Recommandation n° 26 : Assurer la gratuité du recours à un interprète pour rédiger la demande d'asile. |
- l'aide juridictionnelle
Aux termes de l'article 3 de la loi du 10 juillet 1991 relative à l'aide juridique, l'aide juridictionnelle devant la CRR ne peut être accordée qu'aux étrangers entrés régulièrement en France.
Cette restriction, au demeurant un peu surprenante dans la mesure où la Convention de Genève prévoit expressément le droit des réfugiés d'entrer sans autorisation sur le territoire des pays d'accueil, devra être levée en application de l'article 15 de la directive du 1 er décembre 2005.
Recommandation n° 27 : Ouvrir le bénéfice de l'aide juridictionnelle devant la Commission des recours des réfugiés aux étrangers entrés irrégulièrement en France, conformément à la directive du 1 er décembre 2005. |
- les délais
Le décret du 14 août 2004 a raccourci d'une semaine (d'un mois à 21 jours) le délai dont dispose le demandeur d'asile pour présenter sa « demande d'asile complète » à l'OFPRA.
Par ailleurs, le Comité interministériel de contrôle de l'immigration a pris la décision de principe de ramener d'un mois à 15 jours le délai de recours devant la CRR.
A l'appui de cette décision de principe sont invoqués les délais pratiqués dans d'autres pays européens. L'argument est peu convaincant, d'une part, parce que l'on rencontre ailleurs des délais comparables, d'autre part et surtout, en raison du caractère largement artificiel de telles comparaisons, notamment avec les pays dont les traditions procédurales diffèrent de l'exigence française de présentation de recours écrits et argumentés.
La CRR elle-même a d'ailleurs souligné la brièveté du délai de recours actuel, inférieur de moitié au délai de recours devant les juridictions administratives de droit commun.
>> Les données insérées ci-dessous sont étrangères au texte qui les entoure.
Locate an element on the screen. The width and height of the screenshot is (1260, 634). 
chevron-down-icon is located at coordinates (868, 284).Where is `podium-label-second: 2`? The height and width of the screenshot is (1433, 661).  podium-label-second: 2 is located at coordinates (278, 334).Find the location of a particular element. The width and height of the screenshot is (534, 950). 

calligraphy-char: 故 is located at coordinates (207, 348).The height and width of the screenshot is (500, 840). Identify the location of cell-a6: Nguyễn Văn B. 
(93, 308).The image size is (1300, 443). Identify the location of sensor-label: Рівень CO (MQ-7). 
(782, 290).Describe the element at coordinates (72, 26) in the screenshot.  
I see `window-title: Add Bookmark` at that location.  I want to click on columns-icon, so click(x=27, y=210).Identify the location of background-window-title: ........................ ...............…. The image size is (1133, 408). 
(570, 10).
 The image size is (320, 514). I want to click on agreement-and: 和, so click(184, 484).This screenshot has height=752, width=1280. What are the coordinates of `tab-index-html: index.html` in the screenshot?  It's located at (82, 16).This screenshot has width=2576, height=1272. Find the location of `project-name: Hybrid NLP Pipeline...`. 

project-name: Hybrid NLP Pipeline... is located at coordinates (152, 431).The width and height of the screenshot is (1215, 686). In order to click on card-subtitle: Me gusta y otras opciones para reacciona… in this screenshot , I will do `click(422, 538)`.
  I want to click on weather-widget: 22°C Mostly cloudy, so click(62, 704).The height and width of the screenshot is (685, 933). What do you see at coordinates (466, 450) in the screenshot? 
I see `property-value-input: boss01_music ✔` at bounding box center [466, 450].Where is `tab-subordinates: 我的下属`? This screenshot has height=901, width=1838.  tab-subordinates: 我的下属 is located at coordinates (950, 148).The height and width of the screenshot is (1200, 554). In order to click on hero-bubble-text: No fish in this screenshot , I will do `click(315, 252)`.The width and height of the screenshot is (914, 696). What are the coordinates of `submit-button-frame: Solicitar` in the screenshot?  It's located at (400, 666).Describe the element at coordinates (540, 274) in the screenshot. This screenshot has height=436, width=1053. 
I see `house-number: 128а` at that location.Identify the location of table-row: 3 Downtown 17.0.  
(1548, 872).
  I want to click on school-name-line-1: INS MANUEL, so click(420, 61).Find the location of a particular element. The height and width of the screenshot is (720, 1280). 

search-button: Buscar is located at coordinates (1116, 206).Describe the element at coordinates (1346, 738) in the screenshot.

Et, considérant que ce recours « n'est pas une simple formalité de saisine de la juridiction », elle estime qu'il est recevable dès lors que son envoi -et non sa réception- intervient avant l'expiration du délai d'un mois.
Il serait donc sans doute souhaitable de renoncer à faire peser sur les demandeurs d'asile la charge de la réduction des délais de procédure, sauf à prendre le risque de paraître leur marchander les moyens de faire valoir leurs droits dans un système juridique complexe et qui leur est, somme toute, sans doute moins favorable que ceux qui font une plus large place à l'oralité.
Recommandation n° 28 : Maintenir à un mois le délai de recours contre les décisions de l'OFPRA devant la CRR. |
* 107 Qui ne devait être publiée que deux ans plus tard (directive 2005/85/CE du Conseil du 1 er décembre 2005, publiée au Journal officiel de l'Union européenne du 13 décembre 2005).
* 108 Articles L.741-4 (2°) et L.742-6 CESEDA.
* 109 Deuxième alinéa de l'article L.723-1 CESEDA.
* 110 Bénin, Bosnie-Herzégovine, Cap Vert, Croatie, Géorgie, Ghana, Inde, Mali, Maurice, Mongolie, Sénégal, Ukraine.
* 111 Règlement CE n° 343/2003 du Conseil du 18 février 2003.
* 112 La peine de mort, la torture ou des peines ou traitements inhumains ou dégradants, les menaces graves résultant d'une situation de violence généralisée ou d'un conflit armé.
* 113 14 bornes ont été installées en 2003, et cinq en 2005, l'acquisition de 20 bornes supplémentaires étant prévue sur les exercices 2006 et 2007. La base de données EURODAC permet la comparaison des empreintes digitales des personnes ayant demandé l'asile dans un Etat membre de l'Union européenne.
* 114 Au total, 124.527 demandeurs d'asile ont été déboutés sur la période 2001 à 2005, dont 39.613 en 2004 et 55.678 en 2005.